独自の混雑可視化ノウハウを有するバカンだが、最大の特長はUI(ユーザーインターフェイス)デザインにある。代表の河野氏はゲームで有名なグリー株式会社の出身。河野氏を中心にUIデザインに知見のあるメンバーが集まり、「UIからいかに人の行動や体験価値を変えることができるか」をベースに、サービスを作ってきたという。

 

実際に、架空のホテルを想定したデモイメージを見てみよう。

Webデモイメージ/一覧ページ(提供:バカン)

前述のとおり、「大浴場」と「レストラン」は別の仕組みで計測するデータだが、来訪客が見る画面上では統一感のあるビジュアルで俯瞰的に情報がわかるようになっている。「いま、快適に過ごせる場所はどこか」直感でわかるため、体験価値の向上につながる。

 

「1つの画面で混雑表示と順番待ち表示が同時に見られるというのは、他社では見られないVACANならではの強みだと思います」と栗原さんは話す。

Webデモイメージ/詳細ページ(提供:バカン)

少ないテキスト量でシンプルに伝える一覧ページとは対照的に、各施設の詳細ページは情報を自由に盛り込むことができる。盛り込む情報は企業や施設によってさまざま。たとえば、開催中のイベント情報や、大浴場内に置いてあるアメニティ情報、WebサイトやSNSのリンクなどを記載可能だ。

 

なお、施設担当者は、VACANの管理画面で一覧ページの表示設定や詳細ページの記載、クーポンの発行に至るまで、対応できるようになっている。この管理画面のUIも「使いやすく、触るのが嫌にならない」と施設担当者から好評だ。

 

「施設によって表示したい情報が異なることも多いんですよ。1つのホテルのなかに、混雑状況をつねに反映したい施設もあれば、混雑状況や待ち時間を出さず『営業中』とだけ表示したい施設もあるでしょう。施設ごとに異なる混雑事情をすべてカバーできる点も、ご評価いただいているポイントですね」

朝食の当日予約率が2倍に! 「混雑解消」だけにとどまらない導入効果

宿泊施設における「混雑」の課題は、ビジネスホテルの場合と、旅館・リゾートホテルの場合とで大きくわかれる。

 

「ビジネスホテルでは、朝食会場の混雑が課題となることが多いんです。朝食を予約する人が少なく混雑が読みにくいのです。さらに、昨今のインバウンド需要の高まりで、観光客がビジネスホテルに宿泊するケースも増加しています。観光客は朝食をゆっくりとる人も多いですから、混雑の一因となっているんです。こうした複数の要因で混雑しやすくなってしまった朝食会場ですが、VACANを導入いただいたあるビジネスホテルでは、最大待ち組数を80%削減することに成功しました」

● **取り組む課題**:
A - 本文のうち、「宿泊施設における「混雑」の課」を含むところから書き始め、「削減することに成功しました」」で終わる部分を、そのまま出力してください。
B - 本文によると、ビジネスホテルの朝食会場が混雑しやすいのはなぜですか。1〜3文で説明してください。
C - 混雑可視化サービスを紹介した本文を、最後の段落の後から書き継いでください。

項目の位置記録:
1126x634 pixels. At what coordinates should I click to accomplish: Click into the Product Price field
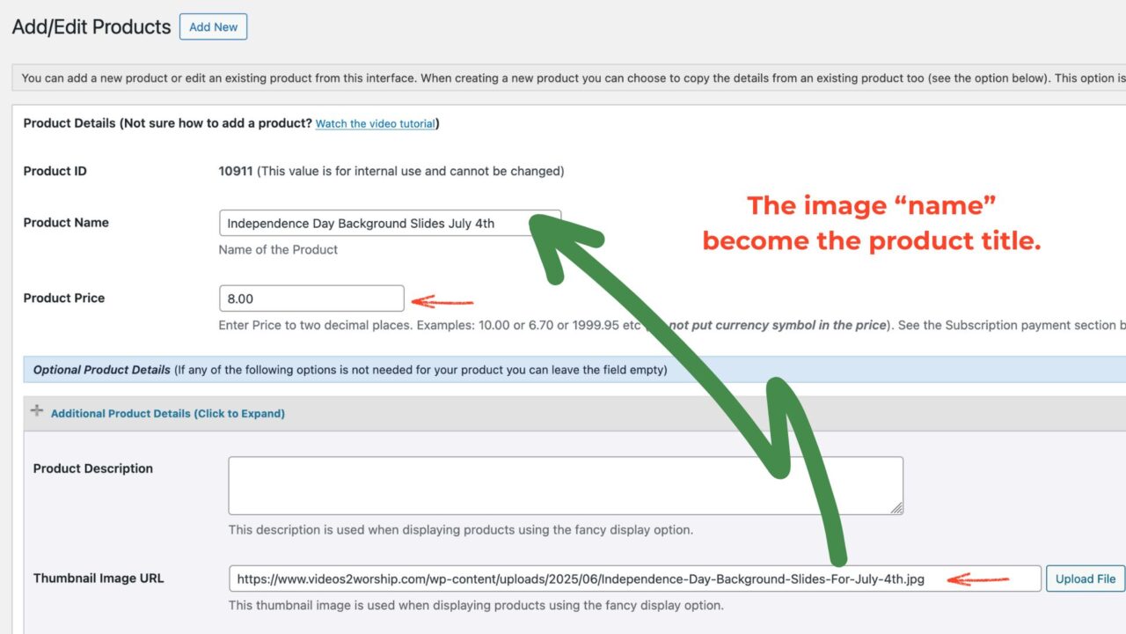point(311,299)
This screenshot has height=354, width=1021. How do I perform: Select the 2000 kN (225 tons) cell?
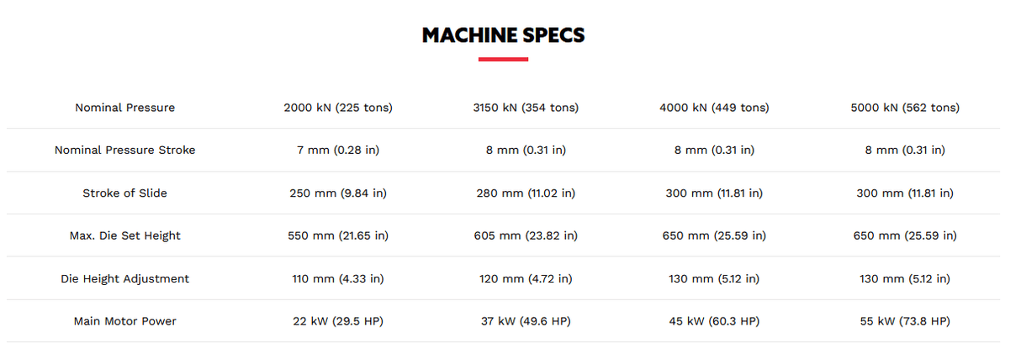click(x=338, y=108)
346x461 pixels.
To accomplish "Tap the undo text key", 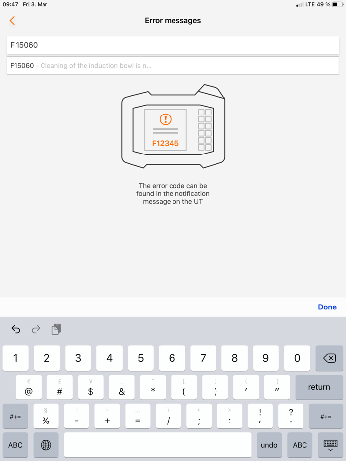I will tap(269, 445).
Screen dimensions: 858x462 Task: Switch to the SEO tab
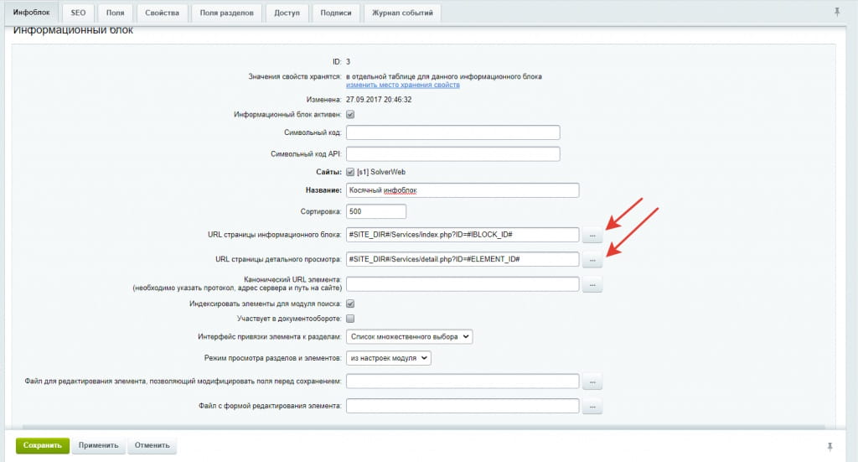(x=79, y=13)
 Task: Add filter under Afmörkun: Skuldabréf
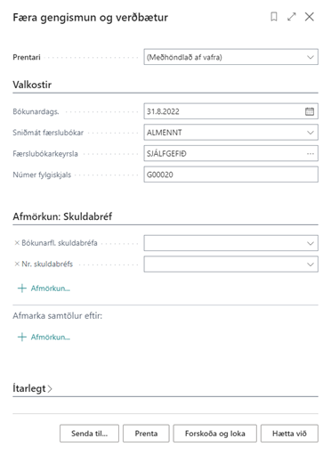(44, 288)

● **解答例**:
A -
宿泊施設における「混雑」の課題は、ビジネスホテルの場合と、旅館・リゾートホテルの場合とで大きくわかれる。

 

「ビジネスホテルでは、朝食会場の混雑が課題となることが多いんです。朝食を予約する人が少なく混雑が読みにくいのです。さらに、昨今のインバウンド需要の高まりで、観光客がビジネスホテルに宿泊するケースも増加しています。観光客は朝食をゆっくりとる人も多いですから、混雑の一因となっているんです。こうした複数の要因で混雑しやすくなってしまった朝食会場ですが、VACANを導入いただいたあるビジネスホテルでは、最大待ち組数を80%削減することに成功しました」

B - 朝食を予約する人が少ないため、混雑を予測しにくいからです。さらに、インバウンド需要の高まりで観光客がビジネスホテルに泊まるケースが増えています。観光客には朝食をゆっくりとる人が多く、これも混雑の一因になっています。

C -
ビジネスホテルでの導入事例(提供:バカン)

「一方、大きな旅館やリゾートホテルでは、いかに回遊性を高めることができるかがカギです。施設の規模が大きいぶん、部屋からレストランや大浴場などへの距離が遠く、わざわざ行ったのに空いていないということもしばしば。解決策として、あるリゾートホテルでは、スマートフォンで混雑状況を確認できるようにしました。さらに、ロビーやエレベーター前のサイネージでも見ることができるので、『行ったのに空いていなかった』というマイナス体験を防いでいます。もちろん、サイネージのデザインもバカンで手掛けているので、ブランドイメージや世界観にあわせたオリジナルの画面作成が可能です」

サイネージ表示例(提供:バカン)

VACANによる効果は、「混雑解消」だけにとどまらない。栗原さんは販売促進効果も十分に期待できると話す。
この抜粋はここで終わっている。